Et ce talk du 8 mars va donc présenter les enjeux de la question de la promotion des femmes dans le numérique, les freins et comment les lever.

 

Comment le groupe Orange, très présent en Afrique, notamment dans la zone francophone, et particulièrement engagé dans le volet formation, participe-t-il à la promotion des femmes dans le numérique ?

 

Il y a en effet ce programme Hello Women, programme phare qu’on a lancé en novembre dernier. Sur le continent, il y a plusieurs initiatives en faveur de la mixité sur le numérique.

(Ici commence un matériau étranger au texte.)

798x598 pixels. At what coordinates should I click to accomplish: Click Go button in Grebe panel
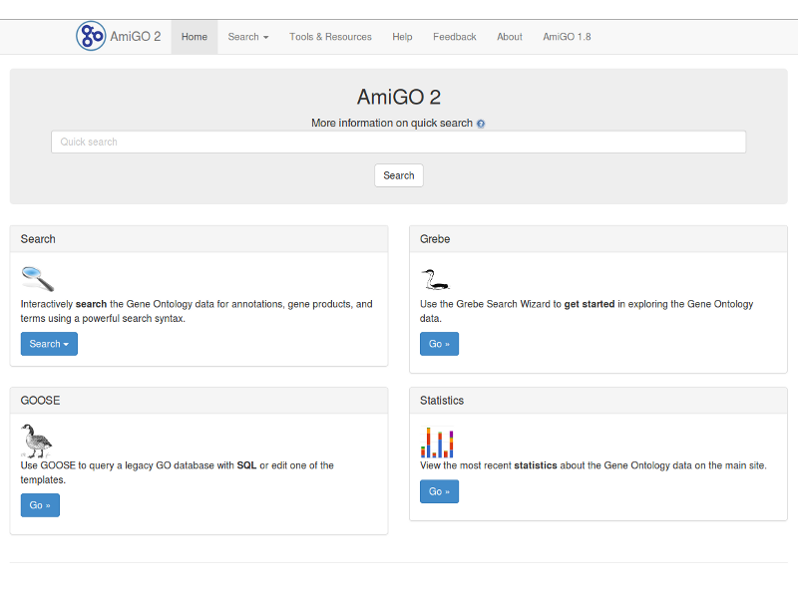tap(439, 344)
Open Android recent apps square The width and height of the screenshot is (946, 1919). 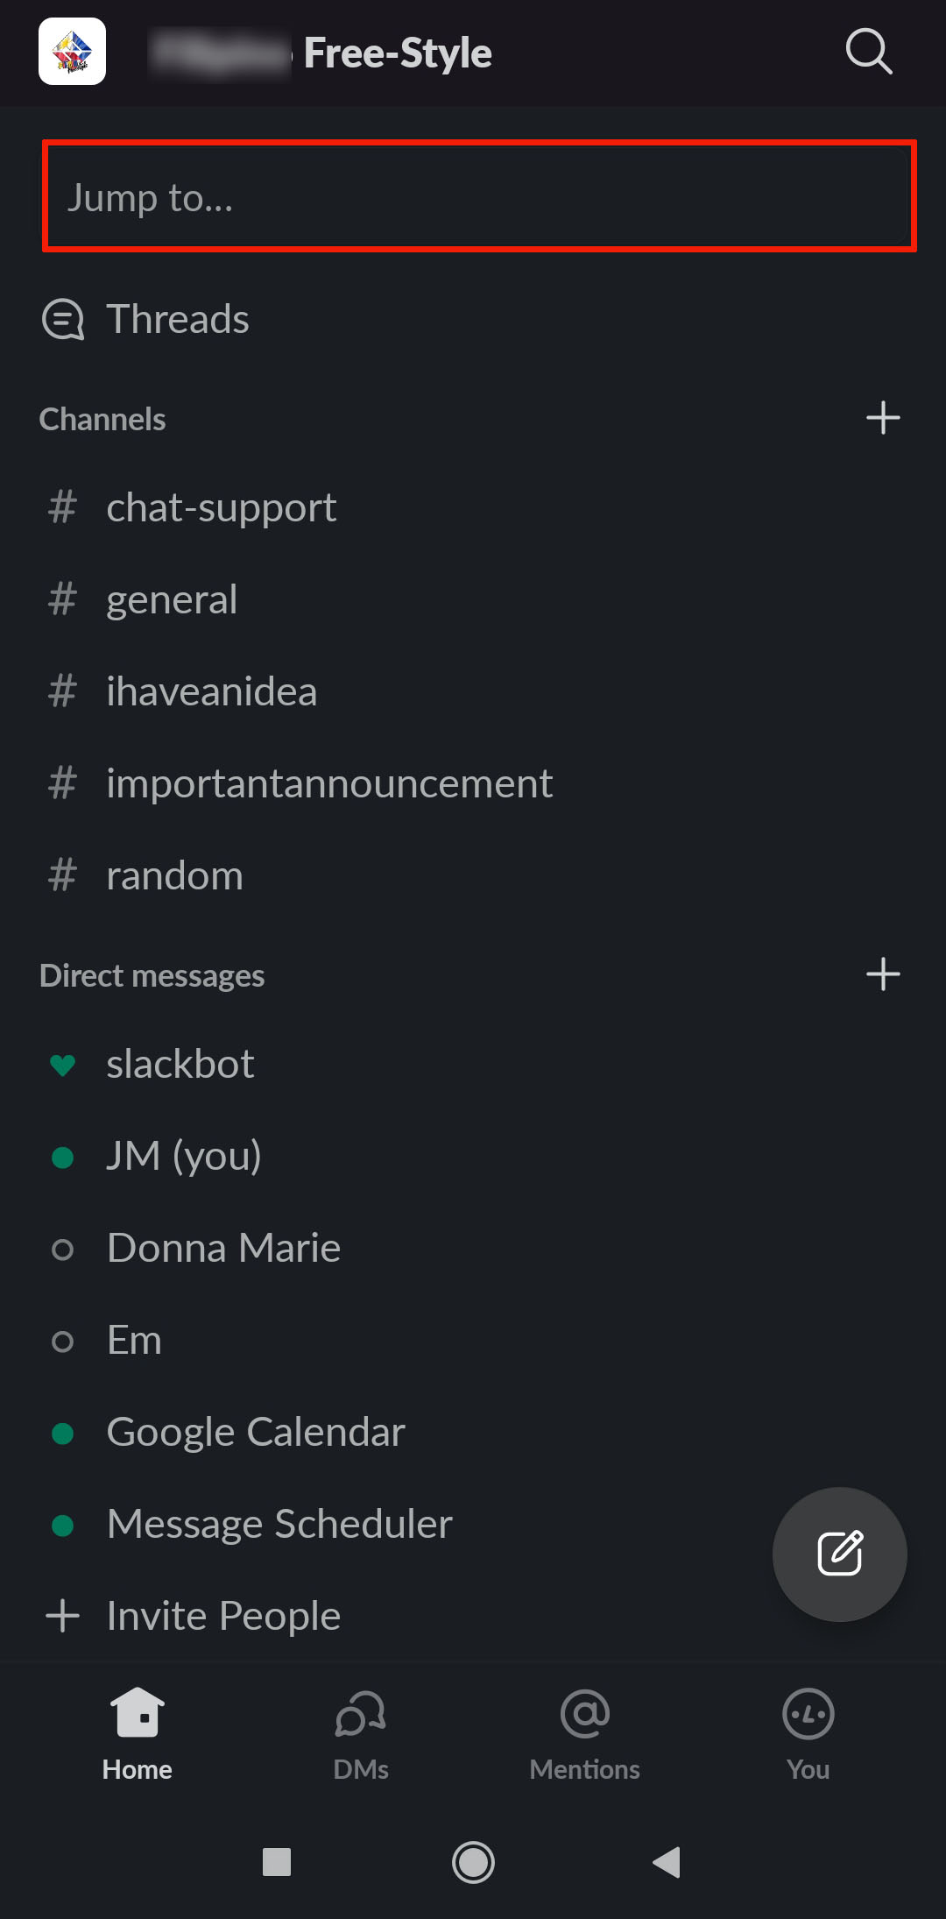[x=277, y=1861]
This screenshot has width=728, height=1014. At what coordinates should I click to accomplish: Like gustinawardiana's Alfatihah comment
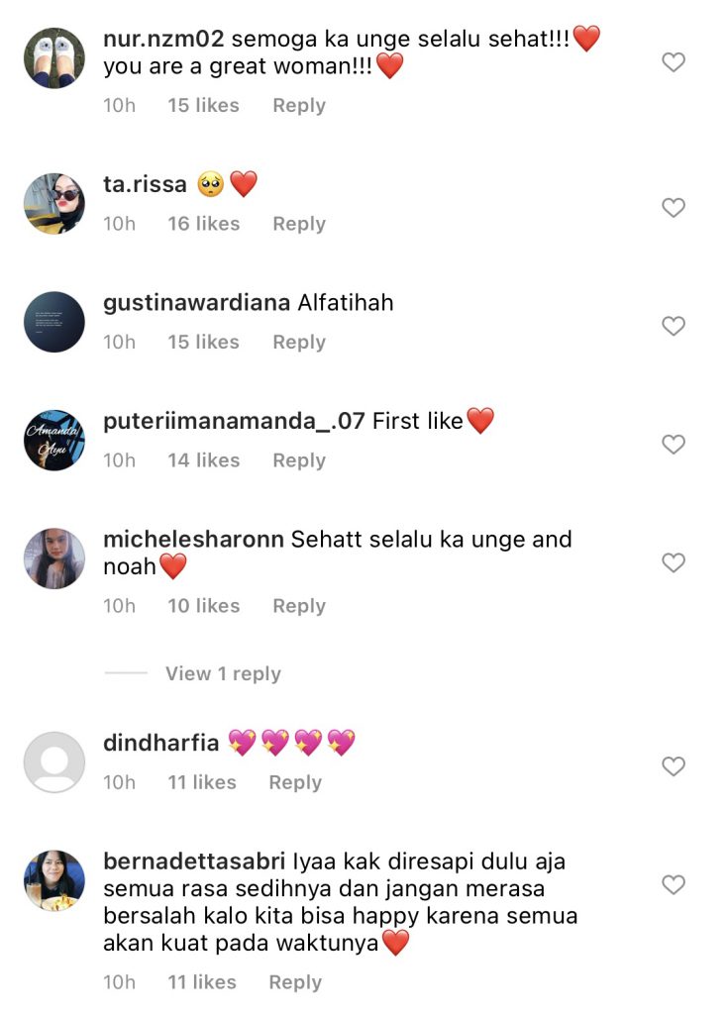point(673,326)
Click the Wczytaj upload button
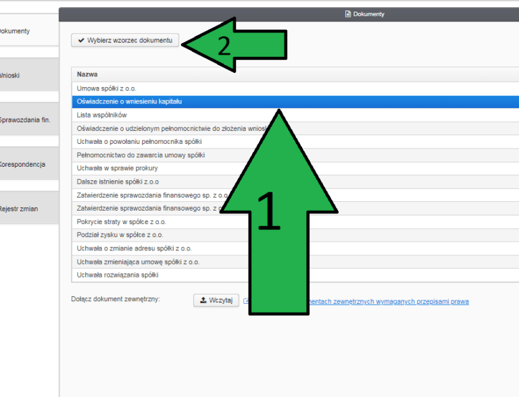This screenshot has width=519, height=397. pyautogui.click(x=216, y=300)
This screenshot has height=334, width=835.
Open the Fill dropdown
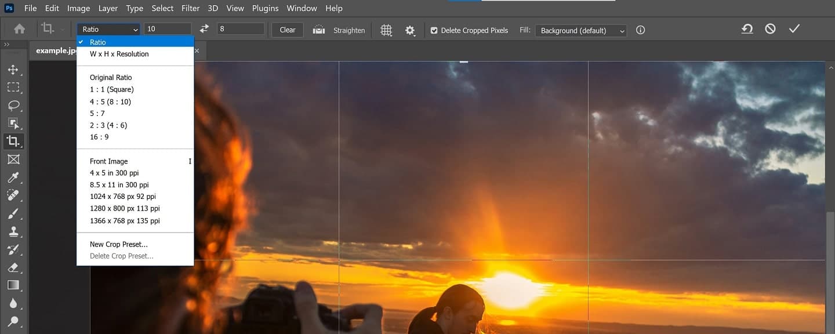[x=580, y=31]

Dont le Prix Orange de l’Entreteneur Social en Afrique et Moyen-Orient (POESAM) chaque année.

 

En 2020, j’ai souhaité lancer un prix POESAM féminin qui récompense soit une startuppeuse, soit une développeuse. On est parti d’un constat : l’Afrique est le premier continent de l’entreprenariat féminin et en même temps le numérique et le secteur où elles peuvent trouver le plus de valeur ajoutée. Ce prix est une des initiatives que nous menons.

 

 

Il y a également nos écoles de codage, dans 14 pays de la zone Afrique et Moyen-Orient, nous y avons formé 20 000 jeunes dont 20% de femmes. Et le nouveau programme, navire amiral de nos engagements sociétaux, les Orange Digital Center (ODC, le premier à Tunis, puis à Dakar, et récemment en Éthiopie), qui sont des centres d’accompagnement et de développement des compétences numériques, de la formation au codage à la création d’entreprise, avec dans chaque ODC une école du code, un FabLab solidaire, un incubateur de startup et un accélérateur de startup via notre fonds Orange Ventures Africa. Avec un objectif de 30% d’apprenantes. Tunis est allé au-delà.

 

En plus de ce programme, le groupe conduit plusieurs engagements sur les femmes et la tech. Au Sénégal, le Linguère Digital Challenge. Lors de mon dernier passage à Dakar, j’y ai rencontré une des lauréates, Fatou Kiné Diop, fondatrice de la startup e-Tontine. C’est ce que l’on observe : les créateurs de startups en général, les femmes en particulier, conduisent des projets très ancres dans l’écosystème local.

 

Dernier point, où le groupe Orange est pionnier, la charte pour l’intelligence inclusive, lancé il y a quelques mois. Il faut savoir que seulement 12% de l’IA est développée par des femmes dans le monde. Le risque est de voir l’IA reproduire les inégalités de notre monde. Pour y remédier, cette charte, avec le fonds de dotation Arborus, qui va engager les entreprises qui veulent lutter contre les préjugés et promouvoir la diversité dans l’IA. Orange est la première signature ; entre temps, la charte a recueilli une cinquantaine de signatures.

 

Pourquoi un groupe comme Orange, un opérateur de télécoms s’engage sur ce terrain ? Celui de la promotion des femmes ?

 

Parce que chez Orange on est persuadé et c’est pourquoi aussi j’ai rejoint ce groupe que la mixité est un levier très fort d’innovation sociale et technologique, et qu’il faut favoriser l’entreprenariat féminin pour un développement durable. Il n’y a pas de performance économique sans performance durable, et pas de performance durable sans promotion de la moitié de l’humanité. Et c’est une conviction profonde et partagée dans le groupe. On a un pourcentage de femmes au sein du comité exécutif, le groupe est un des meilleurs élèves parmi les entreprises du CAC 40, avec des femmes CEO telles que Aminata Ka, 36 ans et patronne d’Orange Sierra Leone… Je crois beaucoup au rôle-modèle, et on a de très beau role-modèle chez Orange.